This algorithm computes the combinations (n,2) of an RDD without having to compute the n^2 elements first: (used String as type, generalizing to a type T takes some plumbing with classtags that would obscure the purpose here)
This is probably less time efficient that cartesian + filtering due to the iterative count and take actions that forces the computation of the RDD, but more space efficient as it calculates only the C(n,2) = n!/(2*(n-2))! = (n*(n-1)/2) elements instead of the n^2 of the cartesian product.
import org.apache.spark.rdd._
def combs(rdd:RDD[String]):RDD[(String,String)] = {
val count = rdd.count
if (rdd.count < 2) {
sc.makeRDD[(String,String)](Seq.empty)
} else if (rdd.count == 2) {
val values = rdd.collect
sc.makeRDD[(String,String)](Seq((values(0), values(1))))
} else {
val elem = rdd.take(1)
val elemRdd = sc.makeRDD(elem)
val subtracted = rdd.subtract(elemRdd)
val comb = subtracted.map(e => (elem(0),e))
comb.union(combs(subtracted))
}
}
This creates all combinations (n, 2) and works for any RDD without requiring any ordering on the elements of RDD.
val rddWithIndex = rdd.zipWithIndex
rddWithIndex.cartesian(rddWithIndex).filter{case(a, b) => a._2 < b._2}.map{case(a, b) => (a._1, b._1)}
a._2 and b._2 are the indices, while a._1 and b._1 are the elements of the original RDD.
Example:
Note that, no ordering is defined on the maps here.
val m1 = Map('a' -> 1, 'b' -> 2)
val m2 = Map('c' -> 3, 'a' -> 4)
val m3 = Map('e' -> 5, 'c' -> 6, 'b' -> 7)

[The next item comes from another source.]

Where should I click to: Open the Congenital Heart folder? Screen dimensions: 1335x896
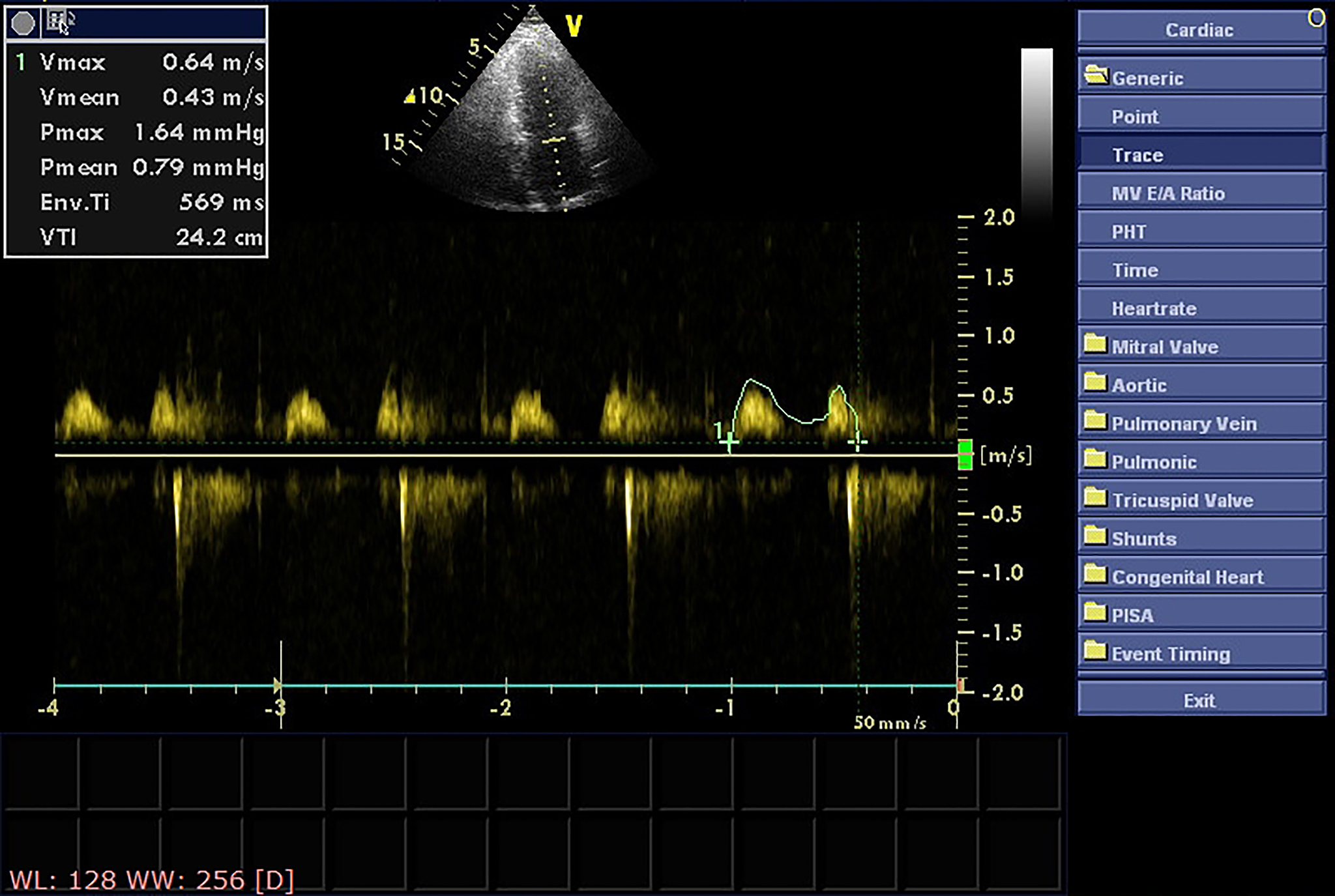(x=1095, y=575)
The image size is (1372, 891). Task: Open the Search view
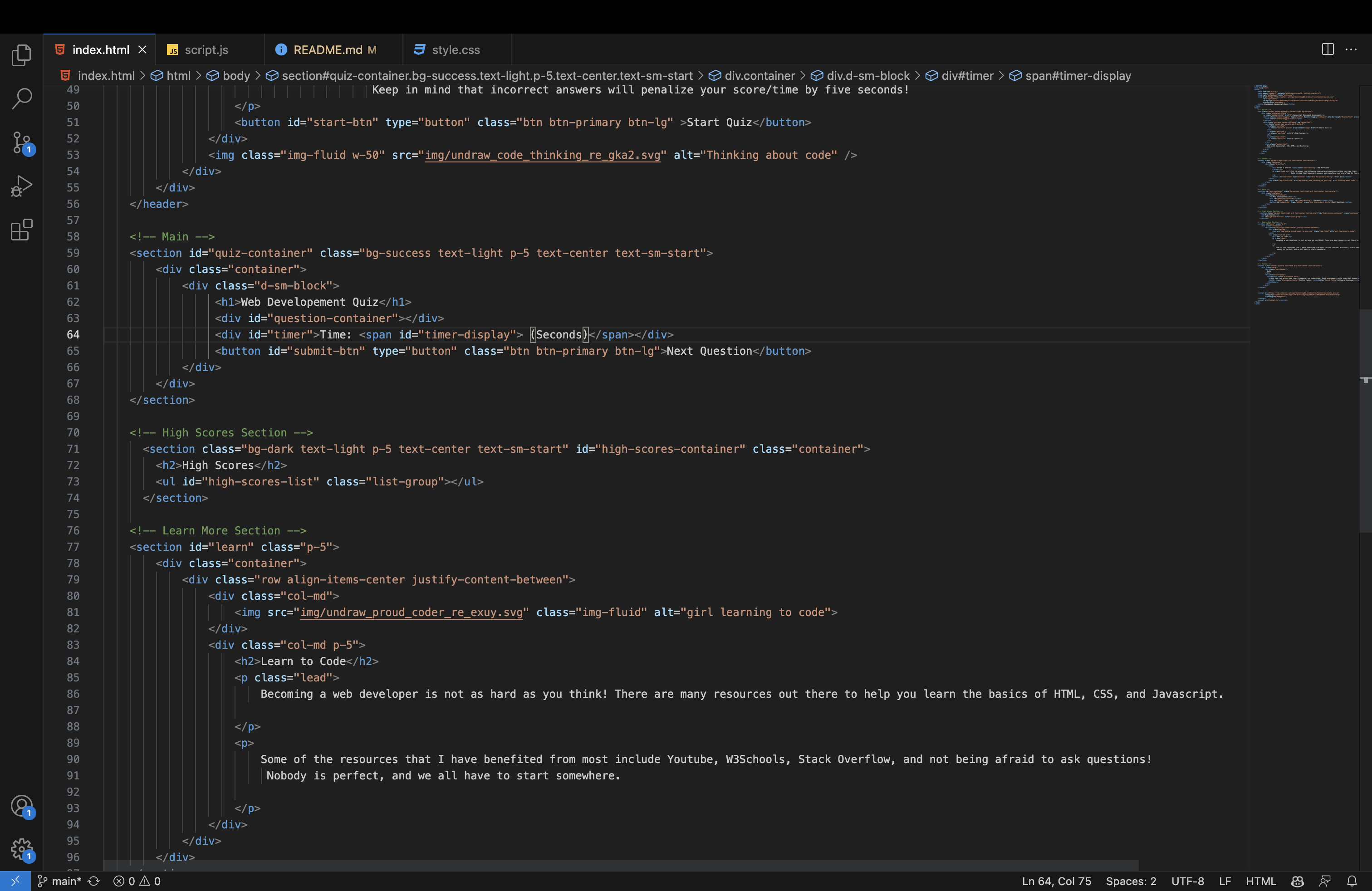[21, 98]
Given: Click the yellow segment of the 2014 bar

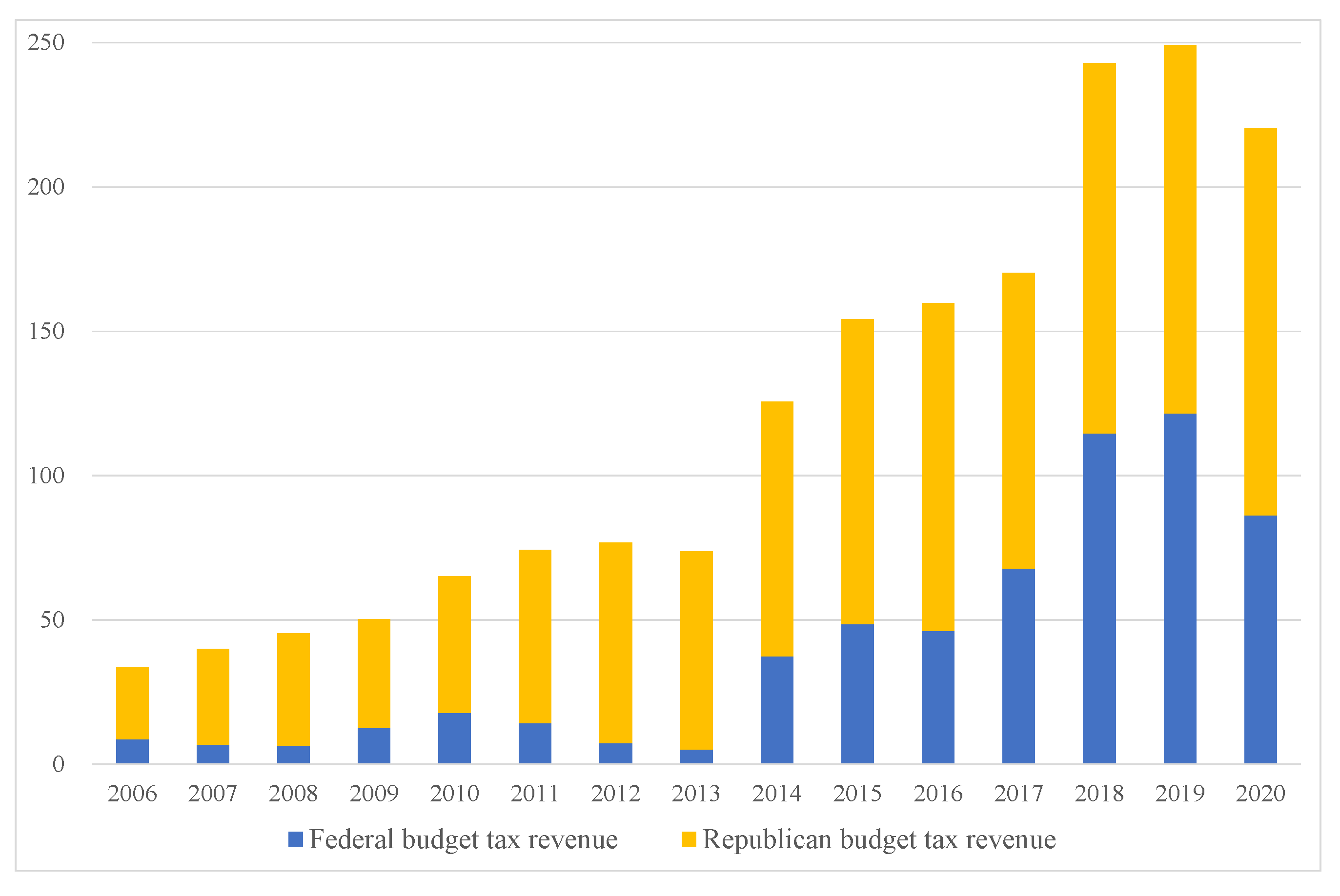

val rdd = sc.makeRDD(Array(m1, m2, m3))
val rddWithIndex = rdd.zipWithIndex
rddWithIndex.cartesian(rddWithIndex).filter{case(a, b) => a._2 < b._2}.map{case(a, b) => (a._1, b._1)}.collect
Output:
Array((Map(a -> 1, b -> 2),Map(c -> 3, a -> 4)), (Map(a -> 1, b -> 2),Map(e -> 5, c -> 6, b -> 7)), (Map(c -> 3, a -> 4),Map(e -> 5, c -> 6, b -> 7)))